The applications, services, mechanisms, operations, and acts shown and described above are implemented, at least in part, by software running on one or more computers.
Programs that implement such methods (as well as other types of data) may be stored and transmitted using a variety of media (e.g., computer-readable media) in several manners. Hard-wired circuitry or custom hardware may be used in place of, or in combination with, some or all of the software instructions that can implement the processes of various embodiments. Thus, various combinations of hardware and software may be used instead of software only.
One of ordinary skill in the art will readily appreciate and understand, upon reading this description, that the various processes described herein may be implemented by, e.g., appropriately programmed general-purpose computers, special-purpose computers, and computing devices. One or more such computers or computing devices may be referred to as a computer system.
According to the present example, the computer system 500 includes a bus 502 (i.e., interconnect), one or more processors 504, a main memory 506, read-only memory 508, removable storage media 510, mass storage 512, and one or more communications ports 514. Communication port(s) 514 may be connected to one or more networks (not shown) by way of which the computer system 500 may receive and/or transmit data.
As used herein, a “processor” means one or more microprocessors, central processing units (CPUs), computing devices, microcontrollers, digital signal processors, or like devices or any combination thereof, regardless of their architecture. An apparatus that performs a process can include, e.g., a processor and those devices such as input and output devices that are appropriate to perform the process.
Processor(s) 504 can be any known processor(s) (e.g., including, without limitation, processors and microcontrollers based on the ARM, Risc-V, and Xtensa architectures). Communications port(s) 514 can be any of an Ethernet port, a Gigabit port using copper or fiber, a USB port, and the like. Communications port(s) 514 may be chosen depending on a network such as a Local Area Network (LAN), a Wide Area Network (WAN), a low-rate wireless personal area network (LR-WPAN), or any network to which the computer system 500 connects. The computer system 500 may be in communication with peripheral devices (e.g., display screen 516, input device(s) 518) via Input/Output (I/O) port 520.
Main memory 506 can be Random Access Memory (RAM) or any other dynamic storage device(s) commonly known in the art. Read-only memory (ROM) 508 can be any static storage device(s), such as Programmable Read-Only Memory (PROM) chips for storing static information, such as instructions for processor(s) 504. Mass storage 512 can be used to store information and instructions. For example, hard disk drives, an optical discs, an array of disks such as Redundant Array of Independent Disks (RAID), or other mass storage devices.

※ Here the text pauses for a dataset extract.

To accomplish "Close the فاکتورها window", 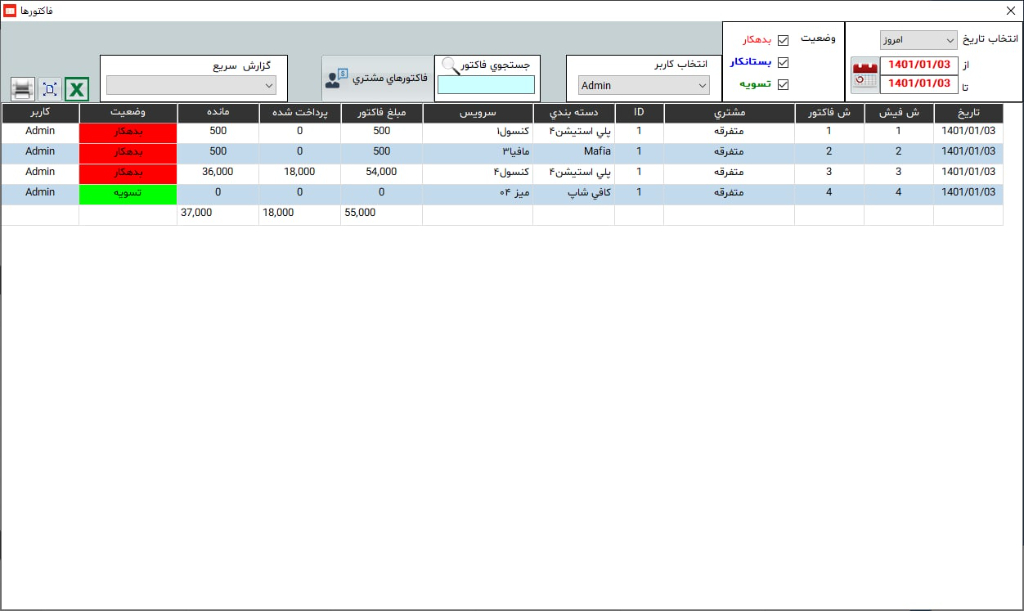I will coord(1010,10).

Bus 502 communicatively couples processor(s) 504 with the other memory, storage, and communications blocks. Bus 502 can be a PCI/PCI-X, SCSI, a Universal Serial Bus (USB) based system bus (or other) depending on the storage devices used and the like. Removable storage media 510 can be any kind of external storage, including hard-drives, floppy drives, USB drives, Compact Disc-Read-Only Memory (CD-ROM), Compact Disc-ReWritable (CD-RW), Digital Versatile Disk-Read Only Memory (DVD-ROM), etc.
Embodiments herein may be provided as one or more computer program products, which may include a machine-readable medium having stored thereon instructions, which may be used to program a computer (or other electronic devices) to perform a process. As used herein, the term “machine-readable medium” refers to any medium, a plurality of the same, or a combination of different media, which participate in providing data (e.g., instructions, data structures) that may be read by a computer, a processor or a like device. Such a medium may take many forms, including but not limited to non-volatile media, volatile media, and transmission media. Non-volatile media include, for example, optical or magnetic disks and other persistent memory. Volatile media include dynamic random access memory, which typically constitutes the computer's main memory. Transmission media include coaxial cables, copper wire, and fiber optics, including the wires that comprise a system bus coupled to the processor. Transmission media may include or convey acoustic waves, light waves, and electromagnetic emissions, such as those generated during radio frequency (RF) and infrared (IR) data communications.
The machine-readable medium may include, but is not limited to, floppy diskettes, optical discs, CD-ROMs, magneto-optical disks, ROMs, RAMs, erasable programmable read-only memories (EPROMs), electrically erasable programmable read-only memories (EEPROMs), magnetic or optical cards, flash memory, or other types of media/machine-readable medium suitable for storing electronic instructions. Moreover, embodiments herein may also be downloaded as a computer program product. The program may be transferred from a remote computer to a requesting computer by way of data signals embodied in a carrier wave or other propagation medium via a communication link (e.g., modem or network connection).
Various forms of computer-readable media may carry data (e.g., sequences of instructions) to a processor. For example, data may be (i) delivered from RAM to a processor; (ii) carried over a wireless transmission medium; (iii) formatted and/or transmitted according to numerous formats, standards, or protocols; and/or (iv) encrypted in any of a variety of ways well known in the art.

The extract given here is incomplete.